Seeing it go breaks my heart.
I work at a Meta data center but am visiting home office this week. Decided to take a drive up to 3210 hoping someone was still there that could let me have a quick tour.
Was sad to find it abandoned and in deteriorating condition.
I wish it would be made into a museum.
I didn’t even know they were closing it up. UGHHHHH!!!
SO MUCH Americana culture!
Thank you for doing this and recording it all for people to know in the future!
Probably to be turned into a safe-space for the Purple-Hair Brigade.
It is being torn down to build offices, is what we hear, potentially medical offices.
@@PhantomFilmAustraliayou don't sound the least bit effed in the head.
@@ButterfatFarms What do you mean?
Not to mention THX and Skywalker Sound! 👍😎🇦🇺
This building could have been used as a Special/Visual Effect history museum.
Negative cutting was an awesome job back in the day
I think that the video would have benefitted from some context at the start, perhaps a piece to camera from Adam.....I was waiting on an explanatation of what this was about (apart from the on screen text) for the whole video
Awesome
Loved it. As a people watcher I was just fascinated with the body language :)
7:50 - NUMBERED FILM FRAMES. How R2-D2 got its name. The name derives from when Lucas was making one of his earlier films, American Graffiti. Sound editor Walter Murch states that he is responsible for the utterance which sparked the name for the droid. Murch asked for Reel 2, Dialog Track 2, in the abbreviated form "R-2-D-2".
Very Cool! You should take a deep dive into the Pixar Cube. It was very calm & way ahead of its time & used outside the Movie industry for Medical imaging.
I remember the Pixar Image Computer "rotating fat lady" demo visualizing a CAT scan.
The case with the light sabers and the old flash modules: I was looking at for a second wondering why… Then I realized those were the base upon which all of the little greeblies were added to make the original Anakin / Vader light sabers.
Love a good PAL joke. Or as we call it here in the states: Nice To See Comedy.
Or Never The Same Color 😉
Video idea : I would really like to see someone explain what all those symbols mean in editing software (or what they represent back in the old days before all that).

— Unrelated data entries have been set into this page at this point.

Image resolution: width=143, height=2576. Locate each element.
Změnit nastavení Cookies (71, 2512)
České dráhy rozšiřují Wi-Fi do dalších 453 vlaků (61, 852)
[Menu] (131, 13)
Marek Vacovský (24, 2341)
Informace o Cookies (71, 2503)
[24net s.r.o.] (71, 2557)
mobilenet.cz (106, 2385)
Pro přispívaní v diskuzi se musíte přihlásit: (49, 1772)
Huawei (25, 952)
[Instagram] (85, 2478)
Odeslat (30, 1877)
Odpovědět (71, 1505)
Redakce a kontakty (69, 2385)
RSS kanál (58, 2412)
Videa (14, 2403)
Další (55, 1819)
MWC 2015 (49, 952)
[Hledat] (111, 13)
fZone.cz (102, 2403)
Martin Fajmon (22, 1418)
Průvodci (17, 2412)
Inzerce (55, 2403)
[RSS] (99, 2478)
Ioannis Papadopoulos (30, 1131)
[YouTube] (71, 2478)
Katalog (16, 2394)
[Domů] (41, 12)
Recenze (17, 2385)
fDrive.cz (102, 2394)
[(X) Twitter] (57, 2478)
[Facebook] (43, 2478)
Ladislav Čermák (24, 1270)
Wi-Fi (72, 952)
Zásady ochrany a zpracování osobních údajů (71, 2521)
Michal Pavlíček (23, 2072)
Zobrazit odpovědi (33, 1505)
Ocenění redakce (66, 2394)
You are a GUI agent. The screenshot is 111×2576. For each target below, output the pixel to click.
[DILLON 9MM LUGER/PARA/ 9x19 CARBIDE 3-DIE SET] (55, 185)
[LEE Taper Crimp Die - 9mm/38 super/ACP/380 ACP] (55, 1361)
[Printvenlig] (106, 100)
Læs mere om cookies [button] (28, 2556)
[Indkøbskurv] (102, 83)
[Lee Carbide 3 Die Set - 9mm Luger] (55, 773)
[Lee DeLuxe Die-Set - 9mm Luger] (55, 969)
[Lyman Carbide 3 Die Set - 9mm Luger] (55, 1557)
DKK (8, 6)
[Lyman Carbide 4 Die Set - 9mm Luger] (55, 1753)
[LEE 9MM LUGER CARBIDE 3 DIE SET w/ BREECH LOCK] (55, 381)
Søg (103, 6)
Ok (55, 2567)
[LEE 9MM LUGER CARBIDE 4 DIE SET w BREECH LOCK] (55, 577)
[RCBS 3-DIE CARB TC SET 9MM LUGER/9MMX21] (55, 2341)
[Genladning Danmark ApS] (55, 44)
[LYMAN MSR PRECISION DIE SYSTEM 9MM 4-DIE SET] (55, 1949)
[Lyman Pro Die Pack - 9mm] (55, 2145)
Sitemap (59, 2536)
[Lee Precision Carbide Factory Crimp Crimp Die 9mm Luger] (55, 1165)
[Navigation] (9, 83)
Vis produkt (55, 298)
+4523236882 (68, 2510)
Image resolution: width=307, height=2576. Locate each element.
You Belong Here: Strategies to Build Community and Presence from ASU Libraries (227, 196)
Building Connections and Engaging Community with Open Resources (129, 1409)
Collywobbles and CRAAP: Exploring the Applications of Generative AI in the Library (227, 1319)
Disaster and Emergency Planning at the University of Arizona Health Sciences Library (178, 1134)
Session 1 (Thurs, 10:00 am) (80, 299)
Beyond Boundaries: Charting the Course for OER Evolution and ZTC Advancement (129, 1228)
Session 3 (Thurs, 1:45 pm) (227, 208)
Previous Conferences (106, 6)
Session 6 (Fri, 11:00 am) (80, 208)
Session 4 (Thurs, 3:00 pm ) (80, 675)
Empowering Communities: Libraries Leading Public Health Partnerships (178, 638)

Seems like this would be the perfect place to explain it.
Nevertheless this is absolutely fascinating.
I have seen many Star Wars documents and behind scenes, well at least all those on DVD and BluRay. And while I knew that it led to these new technologies, this video explains it in such a way that it makes me appreciate George Lucas so much more. Like sure I have heard that he wanted to have faster production and so came editdroid etc.
To hear how he assembled a team of scientists who developed all those things from scratch for years, just gives it the touch of reality. And THAT is the difference which makes me appreciate it much more. It wasnt just that George wanted it and BOOM heres your digital editing program.
2:57 willow on THX laserdisc is Dolby Stereo THX/TAP out of this world , theatrical mix that makes bkuray dtshdma sound like lossy audio
This is sad. This place should never close.
The space does seem to have nice Feng Shui vibes...
End of an era, a Bay and Marin legendary spot. Luckily I got to work there in my 20's, coincidentally, it was for Mythbusters! (The new Mythbusters without Jamie and Adam)
i am going to be so irreconceivably mad if none of this studio is preserved or put in a museum in some way. so sad to see it close down.
Why is ILM no longer at the ranch?
Okay Adam, you got one legend. Now go get THE legend. Lasso George and have him give you a tour of Skywalker Ranch. :)
Have you looked at the behind the scenes of the chosen
So 32Ten is the Xerox of the film industry.
I'd also like to point out Mr. Burtt also popularised the Wilhelm Scream, audio black hole and is the voice of WALL-E.
I would LOVE to see a video of Adam sit down and have an interview with George Lucas. make it happen, please.
1:37 congrats on misspelling this Legend's name.
When he was talking about how digital editing opened Pandora's box, and talking about all the things you could suddenly do, I was on the edge of my seat waiting for him to day "You could make Greedo shoot first". Alas, the opportunity was squandered.